Curated data sets and pre-trained algorithms are meant to launch enterprises over the initial, and often most-burdensome, obstacle in deploying intelligent apps.

To accelerate industry adoption of artificial intelligence, IBM introduced on Tuesday the first of several Watson Data Kits intended to get partners and customers out of the gate faster in developing intelligent apps.

The kits offer curated data sets and pre-trained algorithms that remove a bottleneck often dominating roughly 80 percent of a project lifecycle – the initial phase of gathering, cleansing and ingesting data to train machine learning models, said Kourosh Karimkhany, offering manager at Watson Content who previously headed Weather Underground, a subsidiary of IBM's Weather Company business.

"We found the toughest part of getting started with Watson, and AI in general, is it just takes way too long, that initial phase," Karimkhany told CRN. "It is a huge, huge pain point."

[Related: Q&A: IBM's Watson Leader On 'Dark Data' And The Age Of Reason]

For typical projects, Karimkhany said, several data scientists work on mundane data preparation tasks for months at a time before the machine learning process even begins.

"That's a point of inertia. We think having these data kits will overcome that inertia. We can take the initial phase from months to minutes," he told CRN.

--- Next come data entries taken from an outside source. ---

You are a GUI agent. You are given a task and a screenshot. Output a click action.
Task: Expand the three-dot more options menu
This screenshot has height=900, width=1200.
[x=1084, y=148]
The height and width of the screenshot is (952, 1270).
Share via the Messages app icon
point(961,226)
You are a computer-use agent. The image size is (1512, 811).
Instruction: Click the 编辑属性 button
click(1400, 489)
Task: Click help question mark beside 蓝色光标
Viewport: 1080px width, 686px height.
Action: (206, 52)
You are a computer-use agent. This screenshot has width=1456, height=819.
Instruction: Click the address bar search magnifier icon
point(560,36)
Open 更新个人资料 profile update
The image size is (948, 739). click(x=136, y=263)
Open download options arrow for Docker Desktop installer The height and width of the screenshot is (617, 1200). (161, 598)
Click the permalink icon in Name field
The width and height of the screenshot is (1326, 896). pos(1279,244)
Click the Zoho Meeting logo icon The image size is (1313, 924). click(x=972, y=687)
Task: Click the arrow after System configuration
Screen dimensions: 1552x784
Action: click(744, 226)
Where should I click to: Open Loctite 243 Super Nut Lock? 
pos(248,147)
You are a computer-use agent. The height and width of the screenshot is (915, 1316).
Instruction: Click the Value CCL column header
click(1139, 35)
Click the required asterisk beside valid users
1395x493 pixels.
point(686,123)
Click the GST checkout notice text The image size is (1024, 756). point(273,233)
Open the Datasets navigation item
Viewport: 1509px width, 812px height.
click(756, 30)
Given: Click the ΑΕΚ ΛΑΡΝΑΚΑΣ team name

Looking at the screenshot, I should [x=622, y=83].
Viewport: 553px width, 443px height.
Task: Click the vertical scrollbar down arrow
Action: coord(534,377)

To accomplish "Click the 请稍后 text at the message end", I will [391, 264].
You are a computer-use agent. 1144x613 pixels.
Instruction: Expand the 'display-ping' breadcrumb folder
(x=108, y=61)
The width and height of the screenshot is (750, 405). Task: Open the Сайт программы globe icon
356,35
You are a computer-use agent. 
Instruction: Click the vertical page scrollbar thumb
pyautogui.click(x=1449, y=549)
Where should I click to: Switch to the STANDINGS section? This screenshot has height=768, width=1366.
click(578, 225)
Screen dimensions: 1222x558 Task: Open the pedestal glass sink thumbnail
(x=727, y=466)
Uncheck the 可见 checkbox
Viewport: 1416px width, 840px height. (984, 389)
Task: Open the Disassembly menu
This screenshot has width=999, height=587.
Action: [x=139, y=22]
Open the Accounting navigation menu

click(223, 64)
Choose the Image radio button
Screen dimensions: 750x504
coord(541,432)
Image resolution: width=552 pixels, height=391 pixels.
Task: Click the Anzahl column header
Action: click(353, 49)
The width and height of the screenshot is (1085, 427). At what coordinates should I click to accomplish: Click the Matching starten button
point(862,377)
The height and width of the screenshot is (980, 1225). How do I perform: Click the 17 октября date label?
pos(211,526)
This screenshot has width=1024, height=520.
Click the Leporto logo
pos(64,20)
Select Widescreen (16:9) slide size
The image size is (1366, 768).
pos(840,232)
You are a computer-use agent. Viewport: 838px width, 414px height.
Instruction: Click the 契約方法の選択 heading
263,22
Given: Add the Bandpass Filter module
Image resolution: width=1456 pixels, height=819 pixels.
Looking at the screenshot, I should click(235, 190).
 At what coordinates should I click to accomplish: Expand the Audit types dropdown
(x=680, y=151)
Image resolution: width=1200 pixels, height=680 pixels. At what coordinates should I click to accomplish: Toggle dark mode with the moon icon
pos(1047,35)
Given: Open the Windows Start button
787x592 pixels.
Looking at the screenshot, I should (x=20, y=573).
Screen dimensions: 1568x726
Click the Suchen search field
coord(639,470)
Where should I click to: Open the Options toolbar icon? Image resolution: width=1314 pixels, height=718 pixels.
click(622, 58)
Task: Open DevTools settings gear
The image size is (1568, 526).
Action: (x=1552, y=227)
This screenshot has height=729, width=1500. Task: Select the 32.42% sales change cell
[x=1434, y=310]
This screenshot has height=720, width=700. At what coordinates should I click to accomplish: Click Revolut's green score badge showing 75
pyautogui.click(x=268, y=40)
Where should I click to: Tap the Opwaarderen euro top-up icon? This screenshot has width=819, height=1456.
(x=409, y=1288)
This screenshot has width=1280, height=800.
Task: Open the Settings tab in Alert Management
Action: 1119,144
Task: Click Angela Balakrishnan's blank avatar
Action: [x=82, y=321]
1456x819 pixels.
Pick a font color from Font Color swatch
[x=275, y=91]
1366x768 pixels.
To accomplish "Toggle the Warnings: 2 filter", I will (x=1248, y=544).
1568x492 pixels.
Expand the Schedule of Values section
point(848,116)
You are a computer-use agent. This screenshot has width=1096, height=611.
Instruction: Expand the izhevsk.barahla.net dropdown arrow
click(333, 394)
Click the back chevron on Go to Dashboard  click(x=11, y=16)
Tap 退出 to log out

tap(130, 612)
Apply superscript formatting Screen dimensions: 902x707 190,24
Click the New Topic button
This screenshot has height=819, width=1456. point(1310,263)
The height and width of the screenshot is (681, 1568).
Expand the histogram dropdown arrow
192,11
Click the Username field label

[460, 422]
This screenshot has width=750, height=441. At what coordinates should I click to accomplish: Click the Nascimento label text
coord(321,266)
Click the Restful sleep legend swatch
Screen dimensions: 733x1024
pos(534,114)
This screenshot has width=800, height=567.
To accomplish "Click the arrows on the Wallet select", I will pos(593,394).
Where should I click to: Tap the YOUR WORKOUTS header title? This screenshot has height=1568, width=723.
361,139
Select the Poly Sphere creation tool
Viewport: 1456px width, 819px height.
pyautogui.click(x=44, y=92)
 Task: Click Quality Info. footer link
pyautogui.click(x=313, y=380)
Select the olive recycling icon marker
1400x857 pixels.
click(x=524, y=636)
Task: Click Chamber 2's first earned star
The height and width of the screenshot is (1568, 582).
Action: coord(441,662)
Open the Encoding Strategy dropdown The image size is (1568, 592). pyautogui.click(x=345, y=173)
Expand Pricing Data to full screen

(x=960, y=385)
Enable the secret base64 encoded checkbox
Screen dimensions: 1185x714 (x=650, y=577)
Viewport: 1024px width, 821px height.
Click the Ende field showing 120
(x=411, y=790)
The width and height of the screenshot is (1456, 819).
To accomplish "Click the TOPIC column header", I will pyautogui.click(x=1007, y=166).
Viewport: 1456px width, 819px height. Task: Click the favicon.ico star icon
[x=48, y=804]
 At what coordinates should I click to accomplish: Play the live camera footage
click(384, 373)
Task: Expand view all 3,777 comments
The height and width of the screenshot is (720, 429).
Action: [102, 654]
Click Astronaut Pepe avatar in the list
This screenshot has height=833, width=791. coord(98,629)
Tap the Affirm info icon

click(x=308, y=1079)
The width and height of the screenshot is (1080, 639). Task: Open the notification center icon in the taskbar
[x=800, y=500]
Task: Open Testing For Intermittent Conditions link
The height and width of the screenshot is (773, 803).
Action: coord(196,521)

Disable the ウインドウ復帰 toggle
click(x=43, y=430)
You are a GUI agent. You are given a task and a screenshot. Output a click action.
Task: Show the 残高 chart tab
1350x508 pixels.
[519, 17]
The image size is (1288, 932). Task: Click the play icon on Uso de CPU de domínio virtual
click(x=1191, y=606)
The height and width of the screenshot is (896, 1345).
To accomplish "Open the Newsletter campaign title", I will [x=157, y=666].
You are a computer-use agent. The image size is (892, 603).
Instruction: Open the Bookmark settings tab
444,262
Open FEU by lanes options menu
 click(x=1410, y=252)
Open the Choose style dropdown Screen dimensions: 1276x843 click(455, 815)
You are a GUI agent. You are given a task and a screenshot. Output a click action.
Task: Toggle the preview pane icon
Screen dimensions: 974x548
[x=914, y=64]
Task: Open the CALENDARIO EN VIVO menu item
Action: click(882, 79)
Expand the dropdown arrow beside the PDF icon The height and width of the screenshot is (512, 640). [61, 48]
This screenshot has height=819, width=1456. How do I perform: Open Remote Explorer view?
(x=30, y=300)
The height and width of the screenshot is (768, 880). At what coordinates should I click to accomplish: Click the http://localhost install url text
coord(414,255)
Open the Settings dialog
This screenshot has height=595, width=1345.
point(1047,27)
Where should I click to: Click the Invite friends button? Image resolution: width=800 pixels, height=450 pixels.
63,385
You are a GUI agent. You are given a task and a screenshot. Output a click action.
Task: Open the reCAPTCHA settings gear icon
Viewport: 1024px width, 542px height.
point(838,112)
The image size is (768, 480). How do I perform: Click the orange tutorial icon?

The first kit demonstrating the concept focuses on powering intelligent apps for the travel industry. United Airlines is an initial partner.

IBM culled information from internet sources and partners on some 20,000 cities around the world, with 300,000 points of interest that have been categorized and tagged. As more information comes in from users, those models will continue to evolve.

Future kits will be more in IBM's traditional wheelhouse – solutions for retail, health care, insurance, banking, and other highly regulated industries. Those data sets will facilitate the development of base models for enterprise clients to use to build customer-care applications quickly.

"Over the coming months as we look at more use cases, we're going to get a better sense of what the specific pain points are for each of the industries," Karimkhany told CRN.

IBM's channel has yet to be engaged on the concept. But with the launch of the first Watson Data Kit, Big Blue plans to start talking to prospective business partners about expanding their emerging AI practices around those solutions.